E questo è l’immaginario della Invernizio. Ciò è evidente in uno qualunque dei titoli della sua produzione sterminata (centotrenta romanzi in quarant’anni!). Prendiamo, ad esempio, il più celebre: Il bacio d’una morta (1886). Esso narra la storia dell’angelica Clara Vergani in Rambaldi: sposata per amore col conte Guido, viene tradita con l’affascinante ed esotica ballerina Nara. Quest’ultima spinge Guido a dilapidare il patrimonio della moglie e ad avvelenarla. Ma il veleno, per errore, è soltanto un narcotico. Clara viene salvata in extremis, sul punto di essere seppellita viva. A rivelarla come non-morta, è proprio un bacio che il fratello di lei strappa al presunto cadavere. L’ambientazione è realistica. Ma l’assolutezza di trama e personaggi li rende metafisici. Paure e pregiudizi dell’Italia fineottocentesca si trasformano nella lotta fra Bene e Male.

 

Il seguito, La vendetta di una pazza (1895), estremizza gli aspetti macabri e orrorosi insiti nel precedente romanzo. “La malattia mentale […] diviene l’immagine del diverso, dell’esterno, del mondo di fuori […] Chi ne è preso costituisce un organo malato e doloroso, ma anche antisociale e solitario. […] Il pazzo è la materializzazione del malessere diffuso, e ne è al tempo stesso l’arma più micidiale, nell’immaginario collettivo di una società che sta scoprendo, con sgomento e a colpi di shock, di non essere più il centro del mondo e di dover temere chi frequenta le zone ambigue dell’alterità” (Roberto Fedi, ibid.).

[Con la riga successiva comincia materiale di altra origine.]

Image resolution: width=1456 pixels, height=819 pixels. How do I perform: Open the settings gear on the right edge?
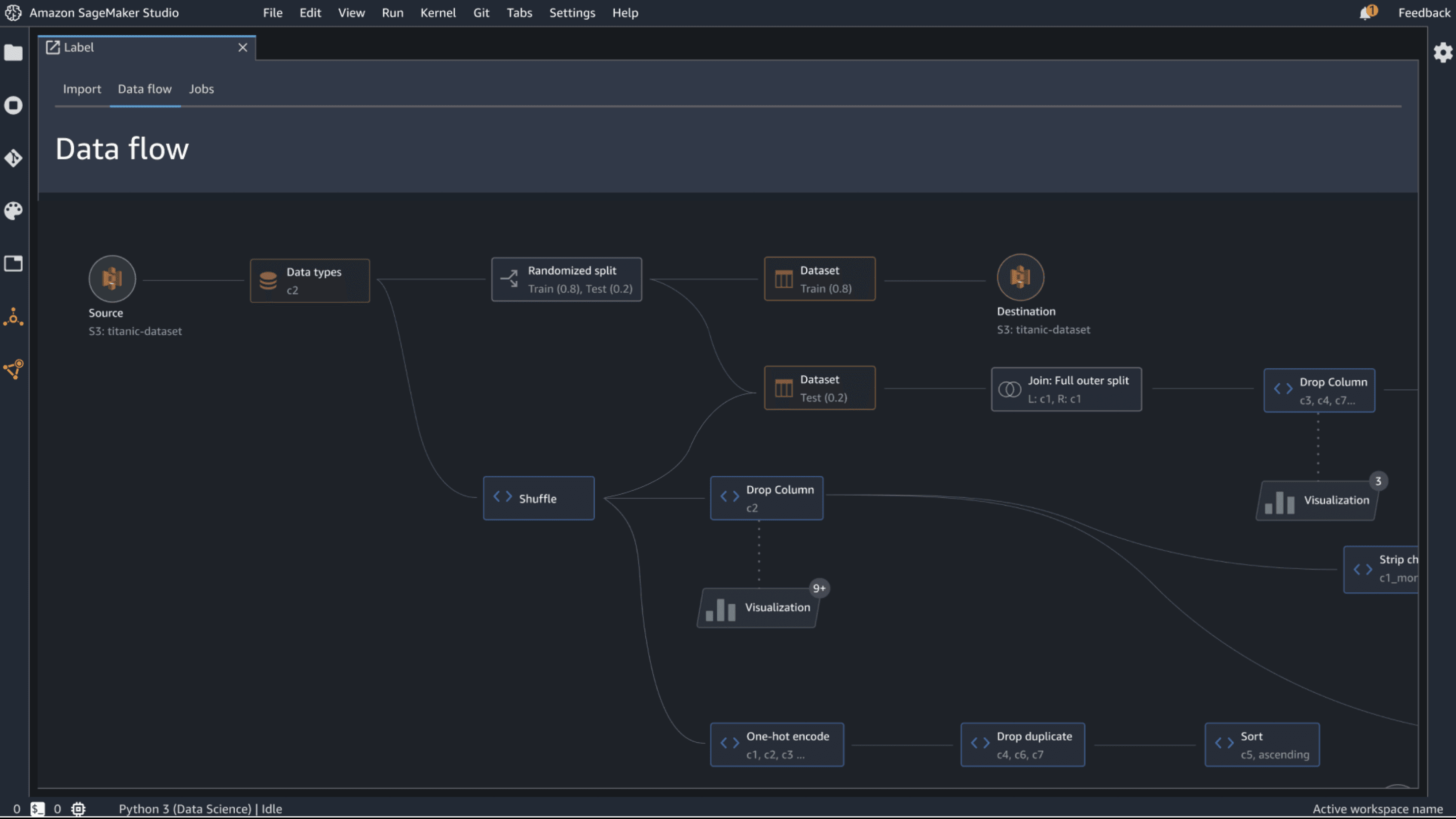pos(1443,52)
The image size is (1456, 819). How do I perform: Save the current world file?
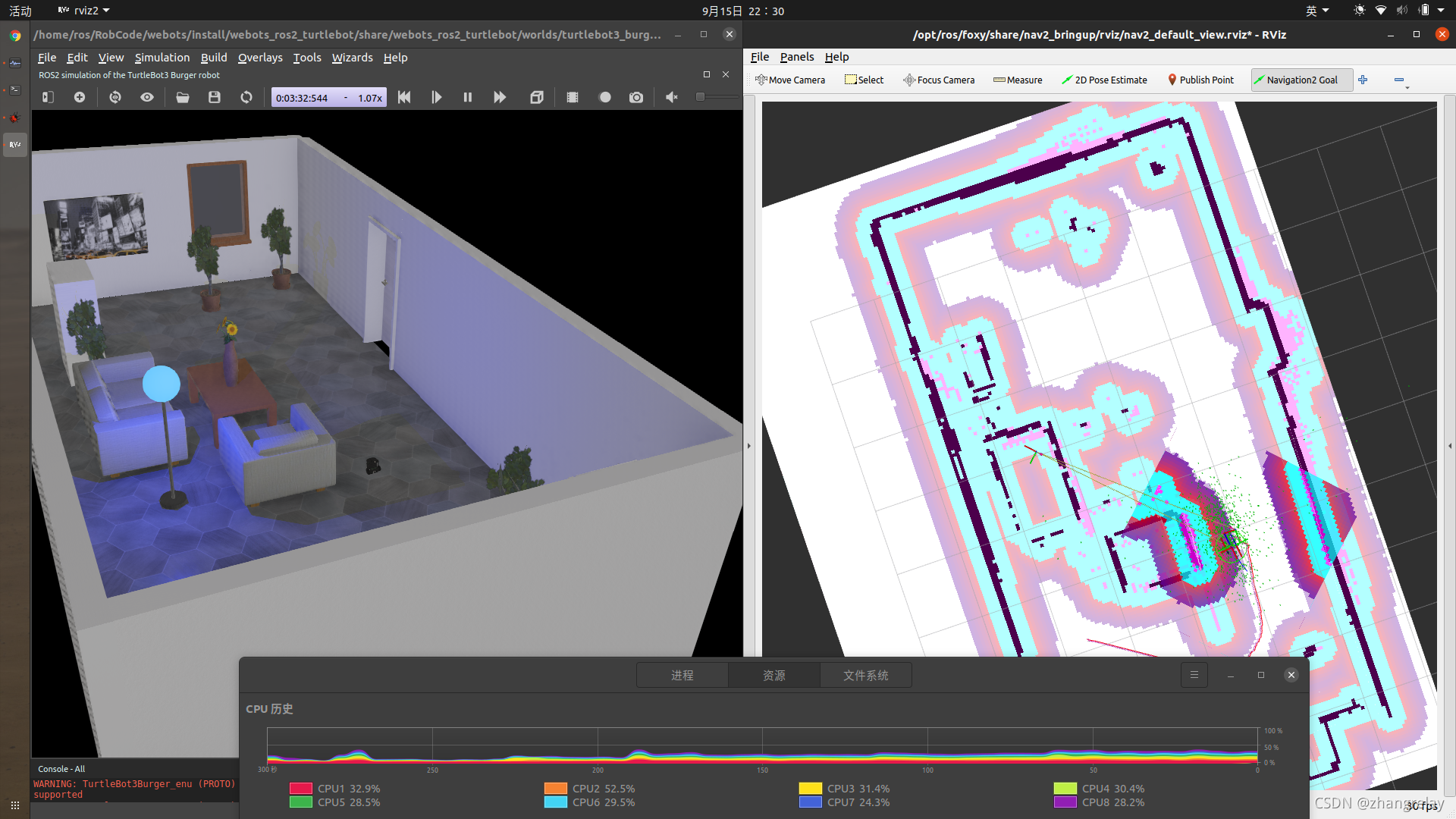215,97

Non a caso, l’inizio e la fine del romanzo sono affidati a Nara e al dottor Moro, i due grandi solitari della vicenda: uniti da un destino di emarginazione e condanna. Senza appello per lui, il medico mutato in criminale. Con un filo di speranza, per la scellerata divenuta vittima.

 

Altro titolo famoso è La sepolta viva (1896). Qui, Maria viene narcotizzata e fatta seppellire dalla madre. Ancora una volta, l’istigazione viene dall’amante, che vuol liberarsi dai legami familiari della signora. La giovane viene però salvata da un medico che pratica, di nascosto, la dissezione dei cadaveri. Si reinventa una vita come Marion, bella cantante da caffè.

Troviamo così rovesciati gli stereotipi già visti. La protagonista positiva è proprio la donna pubblica, creduta una vamp per pregiudizio diffuso. L’amante scellerato è un uomo. Il medico, da semi-criminale (per la società di allora) diviene un sincero innamorato. Ma la sua figura è comunque al limite fra Bene e Male: portatrice sia di una missione benefica, sia di pratiche che (ai non specialisti) sanno d’occulto.

 

La Invernizio morì nel 1916, lasciando La fidanzata del bersagliere. Un’opera colma della Grande Guerra in corso: spartiacque storico, dopo il quale sarebbero arrivati nuove ideologie e una nuova società. Una società dove le donne avrebbero rivendicato di poter portare i pantaloni e affrontare le battaglie della vita – magari, per salvare un fidanzato costretto a travestirsi da donna e a tacere, in un pericoloso stratagemma. Come racconta il canto del cigno-Carolina.